During each iteration of the loop, we:

* pass the input, previous hidden and previous cell states ($y_t, s_{t-1}, c_{t-1}$) into the decoder
* receive a prediction, next hidden state and next cell state ($\hat{y}_{t+1}, s_{t}, c_{t}$) from the decoder
* place our prediction, $\hat{y}_{t+1}$/output in our tensor of predictions, $\hat{Y}$/outputs
* decide if we are going to "teacher force" or not
* if we do, the next input is the ground-truth next token in the sequence, $y_{t+1}$/trg[t]
* if we don't, the next input is the predicted next token in the sequence, $\hat{y}_{t+1}$/top1, which we get by doing an argmax over the output tensor
Once we've made all of our predictions, we return our tensor full of predictions, $\hat{Y}$/outputs.

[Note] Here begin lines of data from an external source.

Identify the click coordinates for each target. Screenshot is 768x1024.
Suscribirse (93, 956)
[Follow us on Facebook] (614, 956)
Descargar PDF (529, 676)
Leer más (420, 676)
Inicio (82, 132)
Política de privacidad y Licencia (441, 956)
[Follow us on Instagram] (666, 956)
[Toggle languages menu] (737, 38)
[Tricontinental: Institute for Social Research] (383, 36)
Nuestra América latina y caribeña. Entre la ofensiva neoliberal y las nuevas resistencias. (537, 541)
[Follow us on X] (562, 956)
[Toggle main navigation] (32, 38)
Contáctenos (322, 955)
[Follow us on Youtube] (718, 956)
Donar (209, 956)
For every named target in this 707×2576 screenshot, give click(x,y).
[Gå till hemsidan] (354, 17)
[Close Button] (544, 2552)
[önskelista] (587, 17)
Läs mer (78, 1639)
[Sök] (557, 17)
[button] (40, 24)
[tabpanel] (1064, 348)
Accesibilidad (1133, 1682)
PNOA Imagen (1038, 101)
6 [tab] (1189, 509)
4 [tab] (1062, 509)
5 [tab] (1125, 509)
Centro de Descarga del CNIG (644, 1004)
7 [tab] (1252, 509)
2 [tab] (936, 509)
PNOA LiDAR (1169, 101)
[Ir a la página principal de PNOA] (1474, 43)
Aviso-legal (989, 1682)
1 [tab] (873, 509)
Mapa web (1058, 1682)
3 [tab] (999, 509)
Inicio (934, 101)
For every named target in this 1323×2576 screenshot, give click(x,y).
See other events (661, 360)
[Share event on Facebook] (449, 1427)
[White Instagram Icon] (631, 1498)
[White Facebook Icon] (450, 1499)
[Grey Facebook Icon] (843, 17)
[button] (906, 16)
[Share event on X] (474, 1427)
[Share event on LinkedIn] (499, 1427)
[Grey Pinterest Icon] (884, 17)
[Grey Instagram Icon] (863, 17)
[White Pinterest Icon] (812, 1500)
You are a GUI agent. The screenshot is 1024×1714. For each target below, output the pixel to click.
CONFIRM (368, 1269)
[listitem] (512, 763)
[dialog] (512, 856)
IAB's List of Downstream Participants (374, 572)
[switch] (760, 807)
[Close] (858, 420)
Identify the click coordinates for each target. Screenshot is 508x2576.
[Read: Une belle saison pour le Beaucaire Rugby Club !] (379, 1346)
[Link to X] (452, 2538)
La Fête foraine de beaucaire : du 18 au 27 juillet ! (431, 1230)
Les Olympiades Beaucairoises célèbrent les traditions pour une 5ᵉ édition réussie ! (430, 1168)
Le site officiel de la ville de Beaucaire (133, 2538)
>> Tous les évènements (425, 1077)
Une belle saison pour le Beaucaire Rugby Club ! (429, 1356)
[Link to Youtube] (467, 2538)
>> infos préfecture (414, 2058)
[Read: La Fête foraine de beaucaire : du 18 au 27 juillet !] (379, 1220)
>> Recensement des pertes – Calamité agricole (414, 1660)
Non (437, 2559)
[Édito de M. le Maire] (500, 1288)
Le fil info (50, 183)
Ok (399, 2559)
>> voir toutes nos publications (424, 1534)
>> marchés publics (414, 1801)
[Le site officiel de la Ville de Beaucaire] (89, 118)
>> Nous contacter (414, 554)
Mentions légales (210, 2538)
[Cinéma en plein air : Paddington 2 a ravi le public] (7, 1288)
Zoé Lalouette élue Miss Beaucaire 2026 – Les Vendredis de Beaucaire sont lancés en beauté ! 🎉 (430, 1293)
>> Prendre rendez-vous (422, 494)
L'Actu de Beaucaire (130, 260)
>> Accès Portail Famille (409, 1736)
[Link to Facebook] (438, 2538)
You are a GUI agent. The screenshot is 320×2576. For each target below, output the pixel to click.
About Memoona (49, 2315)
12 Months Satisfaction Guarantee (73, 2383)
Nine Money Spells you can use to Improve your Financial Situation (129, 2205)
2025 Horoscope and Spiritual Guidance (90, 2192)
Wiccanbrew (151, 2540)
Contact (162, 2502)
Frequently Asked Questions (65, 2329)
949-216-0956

**Note:** our decoder loop starts at 1, not 0. This means the 0th element of our outputs tensor remains all zeros. So our trg and outputs look something like:

$$\begin{align*}
\text{trg} = [<sos>, y_1, y_2, y_3, <eos>]\\
\text{outputs} = [0, \hat{y}_1, \hat{y}_2, \hat{y}_3, <eos>]
\end{align*}$$
Later on when we calculate the loss, we cut off the first element of each tensor to get:

$$\begin{align*}
\text{trg} = [y_1, y_2, y_3, <eos>]\\
\text{outputs} = [\hat{y}_1, \hat{y}_2, \hat{y}_3, <eos>]
\end{align*}$$

In [50]:
class Seq2Seq(nn.Module):
    def __init__(self, encoder, decoder, device):
        super(Seq2Seq, self).__init__()
        
        self.encoder = encoder
        self.decoder = decoder
        self.device = device
        
        assert encoder.hid_dim == decoder.hid_dim, \
            "Hidden dimensions of encoder and decoder must be equal!"
        assert encoder.n_layers == decoder.n_layers, \
            "Encoder and decoder must have equal number of layers!"
        
    def forward(self, src, trg, teacher_forcing_ratio=0.5):
        #src = [src len, batch size]
        #trg = [trg len, batch size]
        #teacher_forcing_ratio is probability to use teacher forcing
        #e.g. if teacher_forcing_ratio is 0.75 we use ground-truth inputs 75% of the time
        
        batch_size = trg.shape[1]
        trg_length = trg.shape[0]
        trg_vocab_size = self.decoder.output_dim
        
        #tensor to store decoder outputs
        outputs = torch.zeros(trg_length, batch_size, trg_vocab_size).to(self.device)
        
        #last hidden state of the encoder is used as the initial hidden state of the decoder
        hidden, cell = self.encoder(src)
        
        #first input to the decoder is the <sos> token
        input = trg[0,:]
        #print(f"decoder input in training: {input}")
        #print(f"input shape: {input.shape}")
        
        for t in range(1, trg_length):
            #insert input token embedding, previous hidden and previous cell states
            #receive output tensor (predictions) and new hidden and cell states
            output, hidden, cell = self.decoder(input, hidden, cell)
            
            #place predictions in a tensor holding predictions for each token
            outputs[t] = output
            
            #decide if we are going to use teacher forcing or not -- check this
            teacher_force = random.random() < teacher_forcing_ratio
            
            #get the highest predicted token from our predictions
            top1 = output.argmax(1) 
            
            #if teacher forcing, use actual next token as next input
            #if not, use predicted token
            input = trg[t] if teacher_force else top1
            
        return outputs

# Training Seq2Seq model

* The input and output dimensions are defined by the size of the vocabulary. 
* The embedding dimesions and dropout for the encoder and decoder can be different, but the number of layers and the size of the hidden/cell states must be the same.



In [51]:
INPUT_DIM = len(SRC.vocab)
OUTPUT_DIM = len(TRG.vocab)
ENC_EMB_DIM = 256
DEC_EMB_DIM = 256
HID_DIM = 512
N_LAYERS = 2
ENC_DROPOUT = 0.5
DEC_DROPOUT = 0.5
LEARNING_RATE = 0.01

enc = Encoder(INPUT_DIM, ENC_EMB_DIM, HID_DIM, N_LAYERS, ENC_DROPOUT)
dec = Decoder(OUTPUT_DIM, DEC_EMB_DIM, HID_DIM, N_LAYERS, DEC_DROPOUT)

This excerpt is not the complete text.